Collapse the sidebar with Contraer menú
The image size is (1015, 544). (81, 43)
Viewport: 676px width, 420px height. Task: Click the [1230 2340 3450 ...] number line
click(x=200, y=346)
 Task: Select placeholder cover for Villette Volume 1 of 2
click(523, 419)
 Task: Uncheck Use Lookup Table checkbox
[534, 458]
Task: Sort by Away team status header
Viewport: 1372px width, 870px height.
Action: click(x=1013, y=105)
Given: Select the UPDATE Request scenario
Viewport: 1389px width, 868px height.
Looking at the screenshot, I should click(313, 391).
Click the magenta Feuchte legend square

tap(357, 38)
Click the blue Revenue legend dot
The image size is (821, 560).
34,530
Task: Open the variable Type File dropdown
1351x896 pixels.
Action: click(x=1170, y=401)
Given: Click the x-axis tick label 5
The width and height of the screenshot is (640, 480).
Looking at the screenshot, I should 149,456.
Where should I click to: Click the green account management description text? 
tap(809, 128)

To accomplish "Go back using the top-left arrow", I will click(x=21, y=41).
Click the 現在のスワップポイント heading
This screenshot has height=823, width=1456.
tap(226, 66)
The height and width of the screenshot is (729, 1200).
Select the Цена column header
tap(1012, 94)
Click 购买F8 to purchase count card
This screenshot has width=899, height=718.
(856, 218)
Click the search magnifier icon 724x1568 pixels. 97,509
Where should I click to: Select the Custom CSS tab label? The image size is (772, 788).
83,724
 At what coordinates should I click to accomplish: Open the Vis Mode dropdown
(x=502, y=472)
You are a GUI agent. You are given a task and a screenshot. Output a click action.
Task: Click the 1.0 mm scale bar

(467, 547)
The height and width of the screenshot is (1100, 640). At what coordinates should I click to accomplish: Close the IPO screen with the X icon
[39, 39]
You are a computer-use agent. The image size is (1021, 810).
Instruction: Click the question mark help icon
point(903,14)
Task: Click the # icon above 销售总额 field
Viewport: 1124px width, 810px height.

Required task => Revise the entries from the beginning through the line containing "point(903,14)", inclusive. Replace "dropdown" with "menu" and leave everything else unchanged.

Solution to the problem =>
Collapse the sidebar with Contraer menú
The image size is (1015, 544). (81, 43)
Viewport: 676px width, 420px height. Task: Click the [1230 2340 3450 ...] number line
click(x=200, y=346)
 Task: Select placeholder cover for Villette Volume 1 of 2
click(523, 419)
 Task: Uncheck Use Lookup Table checkbox
[534, 458]
Task: Sort by Away team status header
Viewport: 1372px width, 870px height.
Action: click(x=1013, y=105)
Given: Select the UPDATE Request scenario
Viewport: 1389px width, 868px height.
Looking at the screenshot, I should click(313, 391).
Click the magenta Feuchte legend square

tap(357, 38)
Click the blue Revenue legend dot
The image size is (821, 560).
34,530
Task: Open the variable Type File menu
1351x896 pixels.
Action: click(x=1170, y=401)
Given: Click the x-axis tick label 5
The width and height of the screenshot is (640, 480).
Looking at the screenshot, I should 149,456.
Where should I click to: Click the green account management description text? 
tap(809, 128)

To accomplish "Go back using the top-left arrow", I will click(x=21, y=41).
Click the 現在のスワップポイント heading
This screenshot has height=823, width=1456.
tap(226, 66)
The height and width of the screenshot is (729, 1200).
Select the Цена column header
tap(1012, 94)
Click 购买F8 to purchase count card
This screenshot has width=899, height=718.
(856, 218)
Click the search magnifier icon 724x1568 pixels. 97,509
Where should I click to: Select the Custom CSS tab label? The image size is (772, 788).
83,724
 At what coordinates should I click to accomplish: Open the Vis Mode menu
(x=502, y=472)
You are a GUI agent. You are given a task and a screenshot. Output a click action.
Task: Click the 1.0 mm scale bar

(467, 547)
The height and width of the screenshot is (1100, 640). At what coordinates should I click to accomplish: Close the IPO screen with the X icon
[39, 39]
You are a computer-use agent. The image size is (1021, 810).
Instruction: Click the question mark help icon
point(903,14)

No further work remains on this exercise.